**Task requirements:**
(a) Which decades are named in the article on the Oslo Accords anniversary?
(b) Can you copy word for word the part of the article on the Oslo Accords anniversary that opens with the words containing "This month marks" and closes with "as the Intifada."?

Joseph Massad
Middle East Monitor / September 14, 2023
The ongoing Palestinian struggle to defeat the Zionist project is a war between two groups of Palestinians: the hopefuls and the hopeless.
This month marks the 30th anniversary of the Palestine Liberation Organization’s (PLO) surrender to Israel under the rubric of the so-called Oslo Accords.
In September 1993, the Palestinian people were filled with hope because of the success of their steadfast resistance to Israeli [Jewish] settler-colonial occupation, to which they had been mounting a sustained revolt since December 1987, known worldwide as the Intifada.
The Tunis-based PLO, however, was hopeless.
Having lost the diplomatic support of the Eastern Bloc after the fall of the USSR and the financial support of the Arab Gulf autocracies following the Gulf War of 1990-91, the hopeless PLO had one last card to play: collaboration with Israel, its Arab friends and imperial sponsors to suppress the intifada.
The ongoing Palestinian struggle to defeat the Zionist settler-colonial project is a war between the hopefuls and the hopeless. It is the balance of power between these two groups that has long characterized the ebbs and flows of Palestinian resistance since its inception in the early 1880s when it encountered the earliest European Jewish colonists.
The Palestinian hopefuls were always at the forefront of the resistance, which became more organized in the 1920s. But the hopeless Palestinians who collaborated with the British, and the more hopeless still who collaborated with the Zionists, were also powerful and well organized.
In the 1930s, the hopefuls galvanized the greatest resistance yet, which manifested in the Great Palestinian Revolt of 1936-1939. Even then, the hopeless Palestinians, who were aided by the British and Zionists, formed counter-revolutionary gangs called the “peace bands” to kill members of the hopeful resistance.

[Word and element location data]
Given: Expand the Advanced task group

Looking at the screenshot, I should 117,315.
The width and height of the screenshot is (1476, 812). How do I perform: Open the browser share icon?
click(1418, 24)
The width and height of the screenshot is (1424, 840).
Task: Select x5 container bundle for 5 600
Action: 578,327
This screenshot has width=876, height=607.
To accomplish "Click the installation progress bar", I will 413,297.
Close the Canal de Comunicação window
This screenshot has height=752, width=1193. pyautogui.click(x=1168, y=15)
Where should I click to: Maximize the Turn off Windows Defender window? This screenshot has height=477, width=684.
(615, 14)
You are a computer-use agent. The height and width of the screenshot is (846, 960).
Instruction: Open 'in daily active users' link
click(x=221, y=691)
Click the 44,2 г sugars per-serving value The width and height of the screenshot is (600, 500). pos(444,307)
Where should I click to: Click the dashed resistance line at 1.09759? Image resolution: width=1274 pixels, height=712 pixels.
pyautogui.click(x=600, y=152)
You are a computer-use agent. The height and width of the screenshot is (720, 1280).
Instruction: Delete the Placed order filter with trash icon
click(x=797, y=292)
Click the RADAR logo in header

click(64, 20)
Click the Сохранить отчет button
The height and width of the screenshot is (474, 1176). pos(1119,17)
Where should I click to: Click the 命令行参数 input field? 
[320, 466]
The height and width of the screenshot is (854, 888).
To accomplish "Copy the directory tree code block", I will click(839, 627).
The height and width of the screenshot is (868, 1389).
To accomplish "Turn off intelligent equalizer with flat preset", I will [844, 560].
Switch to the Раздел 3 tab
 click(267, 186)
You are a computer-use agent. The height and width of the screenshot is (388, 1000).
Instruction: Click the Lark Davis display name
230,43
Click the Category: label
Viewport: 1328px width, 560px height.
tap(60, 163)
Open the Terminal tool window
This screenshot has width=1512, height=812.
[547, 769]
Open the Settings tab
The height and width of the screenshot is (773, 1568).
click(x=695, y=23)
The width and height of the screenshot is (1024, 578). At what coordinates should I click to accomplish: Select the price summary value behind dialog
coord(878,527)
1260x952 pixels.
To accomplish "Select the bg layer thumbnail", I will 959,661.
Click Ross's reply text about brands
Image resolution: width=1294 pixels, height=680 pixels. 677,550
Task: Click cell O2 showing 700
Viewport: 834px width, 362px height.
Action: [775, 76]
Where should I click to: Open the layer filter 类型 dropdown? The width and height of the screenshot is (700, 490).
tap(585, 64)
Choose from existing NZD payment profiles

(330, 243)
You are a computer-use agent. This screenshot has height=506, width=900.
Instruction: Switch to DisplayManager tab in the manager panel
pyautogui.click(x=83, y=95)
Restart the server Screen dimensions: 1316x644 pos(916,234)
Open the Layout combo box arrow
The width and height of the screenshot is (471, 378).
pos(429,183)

**Worked solutions:**
(a) 1880s, 1920s, 1930s

(b)
This month marks the 30th anniversary of the Palestine Liberation Organization’s (PLO) surrender to Israel under the rubric of the so-called Oslo Accords.
In September 1993, the Palestinian people were filled with hope because of the success of their steadfast resistance to Israeli [Jewish] settler-colonial occupation, to which they had been mounting a sustained revolt since December 1987, known worldwide as the Intifada.